The monstrance, a chief example of the 17th century Polish goldsmithery, was commissioned by Augustyn Kordecki, Abbot of the Jasna Góra Monastery and later Provincial of the Pauline Fathers, as an ex-voto for the defence of the monastery during the invasion of the Polish-Lithuanian Commonwealth by the neighbouring nations in 1655, so-called Deluge. It was created in 1672 in Warsaw by Royal goldsmith Wacław Grotko from Prague in Czechia (also known as Grottke or Grottkau, active in Warsaw between 1665 and 1675), who was paid 30,000 zlotys in gold.

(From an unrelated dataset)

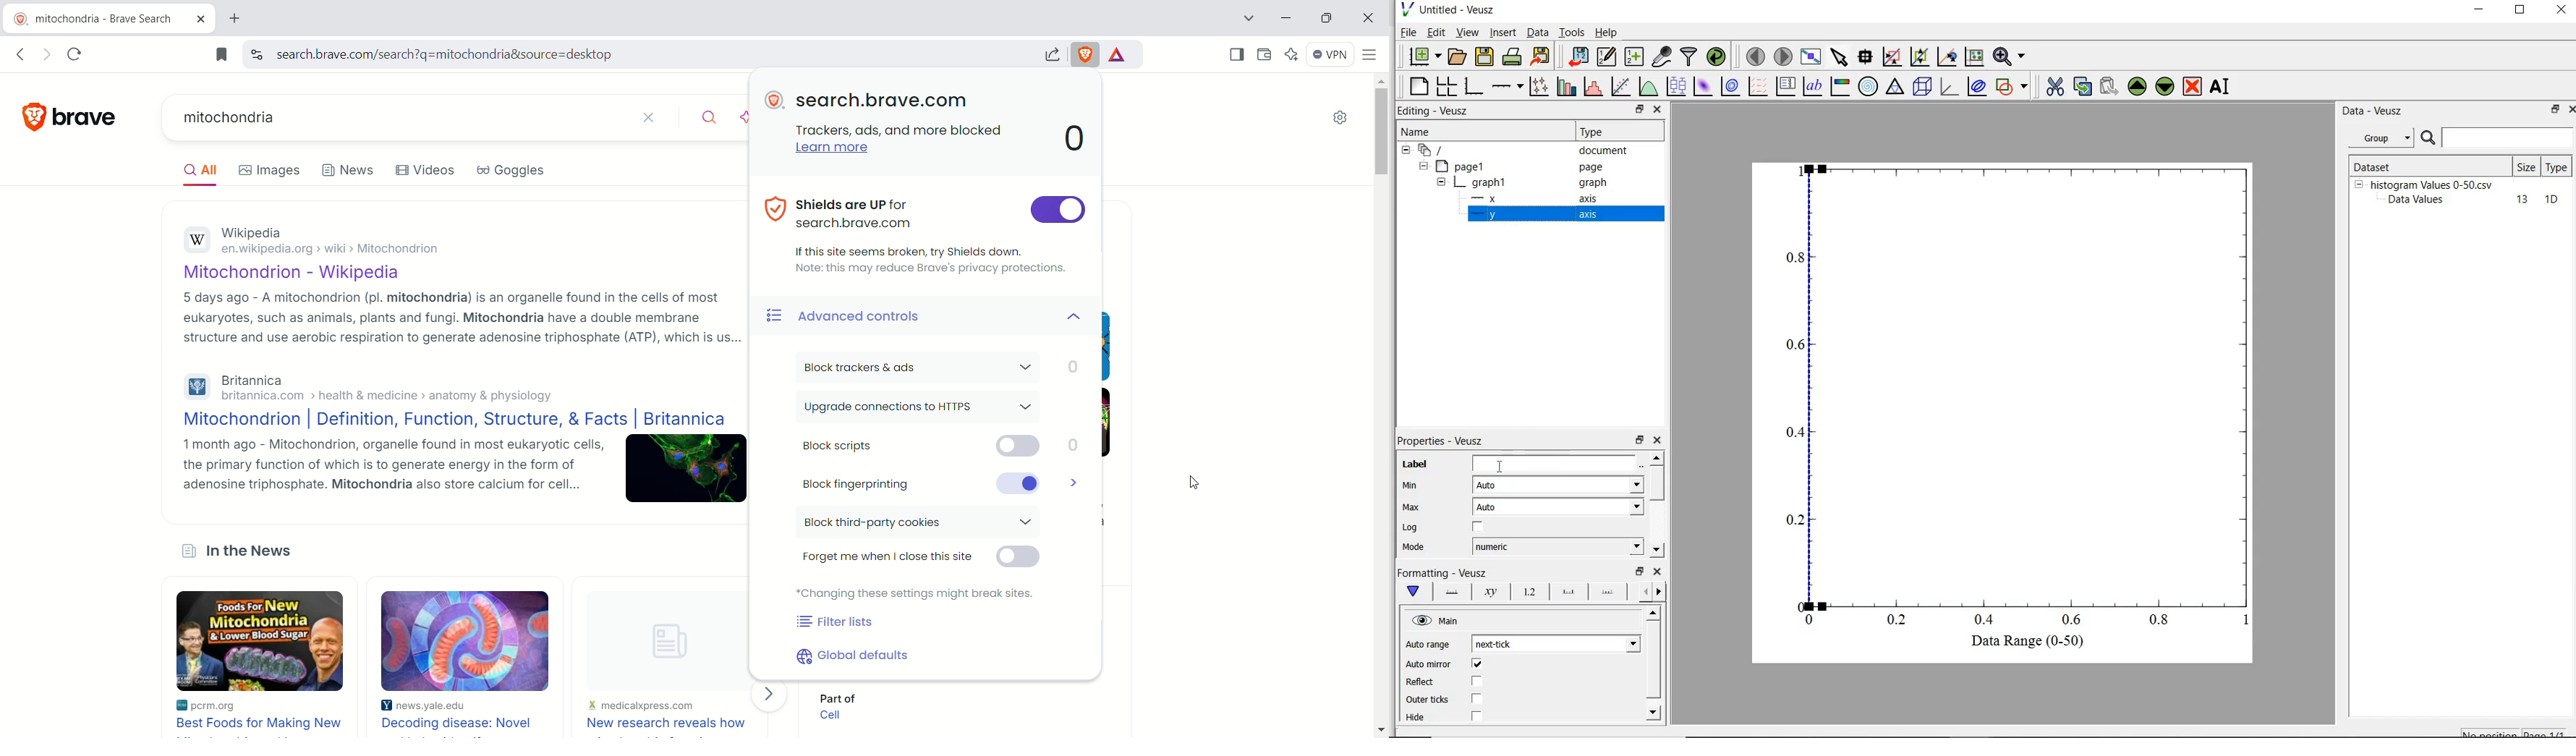 The height and width of the screenshot is (756, 2576). Describe the element at coordinates (1609, 33) in the screenshot. I see `help` at that location.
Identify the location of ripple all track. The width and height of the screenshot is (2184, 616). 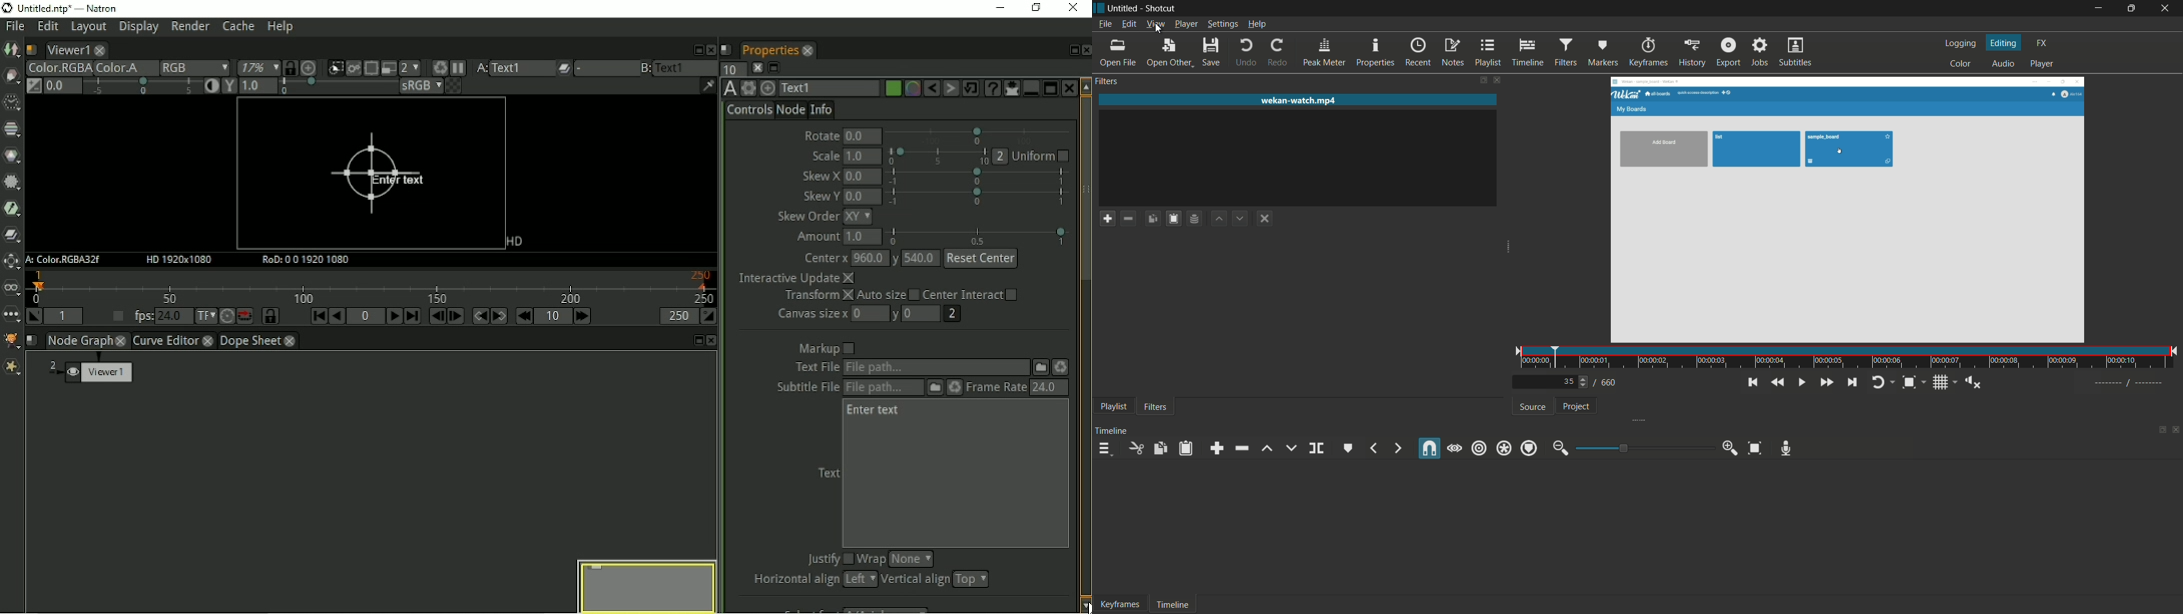
(1504, 448).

The work was made from jewels donated by pilgrims to the monastery. Over one meter high (103 cm) and over 13 kg weight monstrance was adorned with 2.366 diamonds, 2.208 rubies, 30 saphires, 81 emeralds, 215 pearls and enamel. A large diamond set in the crown at the top, was bequeathed to the monastery by Zygmunt Przerembski, voivode of Sieradz in 1668. Prophet Aaron and King David kneeling at both sides of the glory are holding wheat sheaves, an eucharistic symbol. Scenes at the foot of the monstrance are related to two themes: the sacrifice of Christ (the Sacrifice of Abraham and the Passover) and the eucharist (Elijah in the Desert and the Last Supper).
According to inscription on the base of the monstrance, Father Augustyn Kordecki was Provincial, Father Stanisław Ligęza was Abbot of the Jasna Góra Monastery and Father Romuald Dymalski was Sacristan of the monastery at the time of its creation.
Abbot Augustyn Kordecki's monstrance by Wacław Grotko in Warsaw, 1672, Treasury of the Jasna Góra Monastery.